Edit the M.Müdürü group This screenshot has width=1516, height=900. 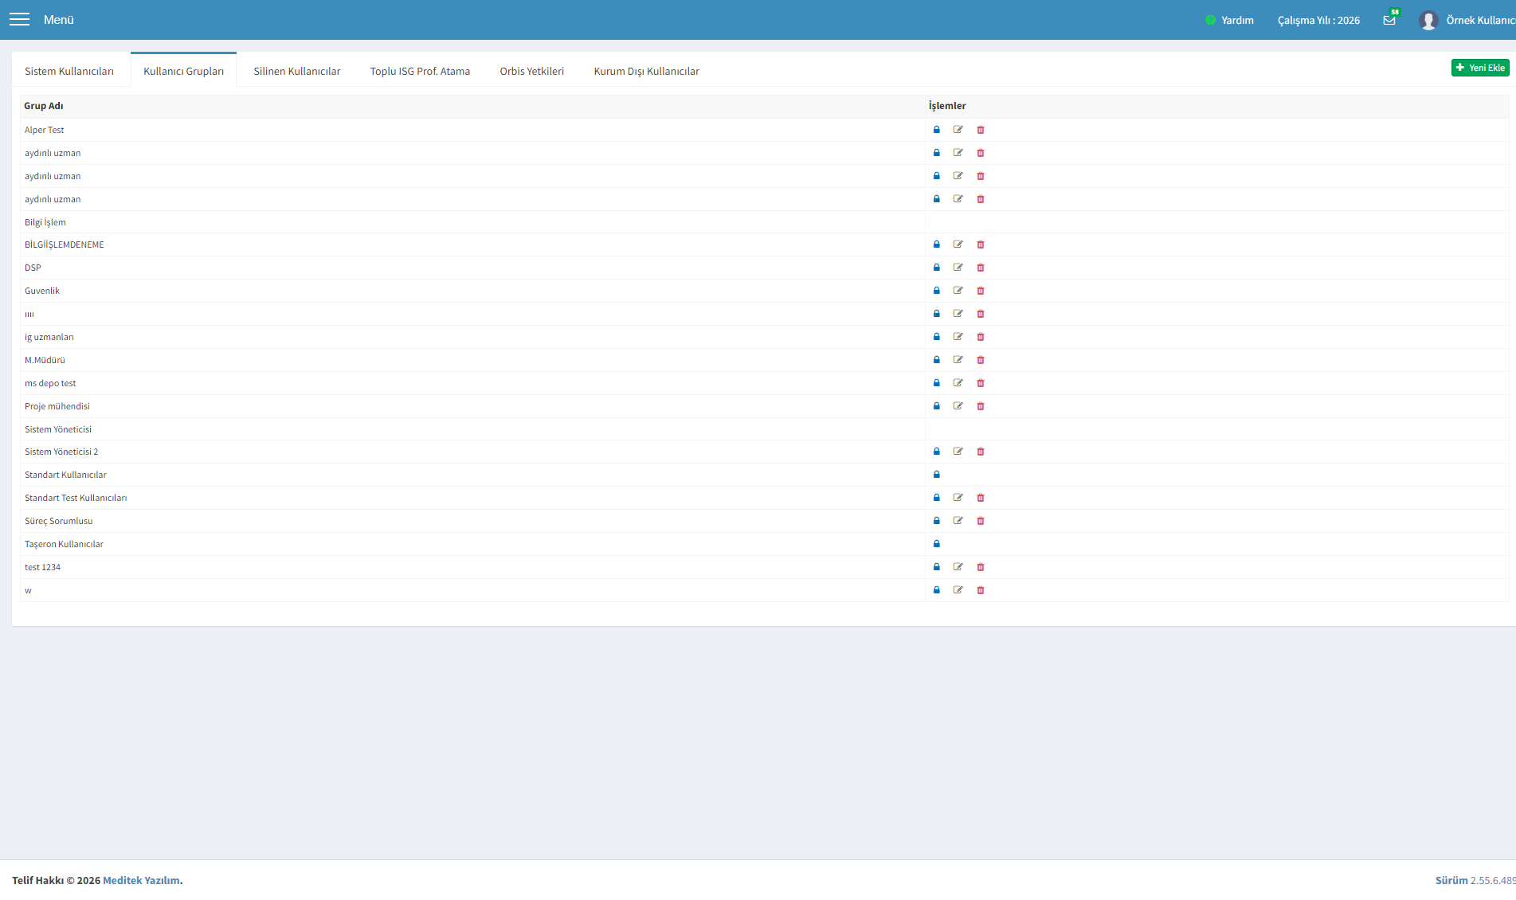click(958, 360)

■ ■ ■ ■ ■

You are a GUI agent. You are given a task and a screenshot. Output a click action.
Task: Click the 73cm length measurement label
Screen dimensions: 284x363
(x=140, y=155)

■ ■ ■ ■ ■

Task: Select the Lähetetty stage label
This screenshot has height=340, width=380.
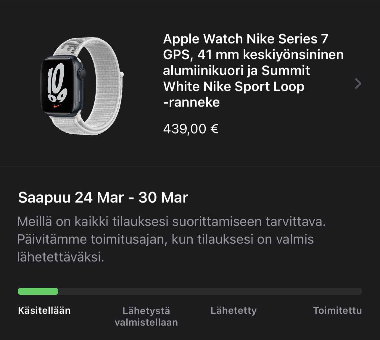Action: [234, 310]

■ ■ ■ ■ ■

**Brief**:
Gather every line from the listing above in which the word "label" appears.

**Answer box**:
Task: Click the 73cm length measurement label
Task: Select the Lähetetty stage label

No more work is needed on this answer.